1. ## How to solve for x in an equation

Solve for x.
x^n = x^(1/n)

How would we solve for x in this case? Would we move the x^(1/n) over to the left side and set it to zero. Then we factor out the left side? Please help me with this. Thanks

2. Why have you encountered this equation? Perhaps it is only a thought / property question. Rephrase in words and think about it.

What number is alterered identically by a power and a root.

The square is the square root.
The cube is the cube root.

There are not too many candidates.

Does it make a difference if x is positive or negative?
Does it make a difference if n is odd or even?

Again, why have you encountered this equation?

3. This is the problem. I am stuck on b). I have concluded that in order to find point A we must set x^n = x^(1/n) equal to each other because that is where they intersect. After finding x we can plug it back in the equation to find y and thus we would have a coordinate. But the problem is I don't know how to find x. Is there a better way to solve this or am I on the right track? Thanks for the help.

4. Originally Posted by florx

This is the problem. I am stuck on b). I have concluded that in order to find point A we must set x^n = x^(1/n) equal to each other because that is where they intersect. After finding x we can plug it back in the equation to find y and thus we would have a coordinate. But the problem is I don't know how to find x. Is there a better way to solve this or am I on the right track? Thanks for the help.
In the given graphs, suppose n =2. So, In the parabola $y = x^2$, the coordinate pairs are $(x, x^2)$. You should be able to see that the following points are on the graph: (1, 1), (−1, 1), (2, 4), (−2, 4), and so on.

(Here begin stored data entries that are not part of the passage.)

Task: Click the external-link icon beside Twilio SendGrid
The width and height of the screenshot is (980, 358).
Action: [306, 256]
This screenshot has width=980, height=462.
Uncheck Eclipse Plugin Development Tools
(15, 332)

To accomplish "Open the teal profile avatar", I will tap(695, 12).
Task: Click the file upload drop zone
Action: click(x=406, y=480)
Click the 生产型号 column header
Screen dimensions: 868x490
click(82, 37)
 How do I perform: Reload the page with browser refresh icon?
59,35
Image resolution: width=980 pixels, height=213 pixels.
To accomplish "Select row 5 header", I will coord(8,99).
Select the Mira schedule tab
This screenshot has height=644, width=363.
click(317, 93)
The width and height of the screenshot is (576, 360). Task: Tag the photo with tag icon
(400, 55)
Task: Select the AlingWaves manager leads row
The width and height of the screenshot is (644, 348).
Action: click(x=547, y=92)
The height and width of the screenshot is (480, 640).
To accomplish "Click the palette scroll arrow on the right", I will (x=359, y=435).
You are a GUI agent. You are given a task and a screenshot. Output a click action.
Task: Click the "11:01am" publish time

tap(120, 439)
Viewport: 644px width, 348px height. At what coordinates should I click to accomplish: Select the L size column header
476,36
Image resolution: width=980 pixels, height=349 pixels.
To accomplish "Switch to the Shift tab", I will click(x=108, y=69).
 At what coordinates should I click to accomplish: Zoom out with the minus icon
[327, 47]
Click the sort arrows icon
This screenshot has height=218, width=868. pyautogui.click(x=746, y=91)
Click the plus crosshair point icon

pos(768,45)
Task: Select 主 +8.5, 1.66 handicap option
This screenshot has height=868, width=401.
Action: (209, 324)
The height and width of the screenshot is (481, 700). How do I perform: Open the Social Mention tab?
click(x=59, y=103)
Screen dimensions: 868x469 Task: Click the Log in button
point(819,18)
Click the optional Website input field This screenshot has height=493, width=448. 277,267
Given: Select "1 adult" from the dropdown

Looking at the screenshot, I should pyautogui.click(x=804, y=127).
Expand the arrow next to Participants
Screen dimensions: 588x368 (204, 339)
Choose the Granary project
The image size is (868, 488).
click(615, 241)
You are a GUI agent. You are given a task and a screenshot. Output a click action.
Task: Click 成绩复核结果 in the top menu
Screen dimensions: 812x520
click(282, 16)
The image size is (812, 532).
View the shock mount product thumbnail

The graph of the square root function is related to $y = x^2$. The coördinate pairs are $(x,\sqrt{x})$. For example, (1, 1), (4, 2), (9, 3), and so on.

So for any n, the graph of $y=x^{\frac{1}{n}}$ will not be negative.

5. So how would we explain that point A is (1,1)? The back of the book says that is the answer.

6. Hello, florx!

Your game plan is absolutely correct!

Solve for $x\!:\;\;x^n \:=\: x^{\frac{1}{n}}$

We have: . $x^n - x^{\frac{1}{n}} \;=\;0$

Factor: . $x^{\frac{1}{n}}\left(x^{\frac{n^2-1}{n}} - 1\right) \;=\;0$

And we have two equations to solve:

. . $x^{\frac{1}{n}} \:=\:0 \quad\Rightarrow\quad x \:=\:0^n \quad\Rightarrow\quad \boxed{x \:=\:0}$

. . $x^{\frac{n^1-1}{n}} - 1 \:=\:0 \quad\Rightarrow\quad x^{\frac{n^2-1}{n}} \:=\:1 \quad\Rightarrow\quad x \:=\:1^{\frac{n}{n^2-1}} \quad\Rightarrow\quad\boxed{x \:=\:1}\;\;\text{ for }n \neq \pm1$

7. That's just a little insane.

Back to my original question:
What number is alterered identically by a power and a root?

There are not too many candidates.
Only 0 and 1. finis.

Why drag through messy algebra with ambiguous exponents when it's really just a definition / property question?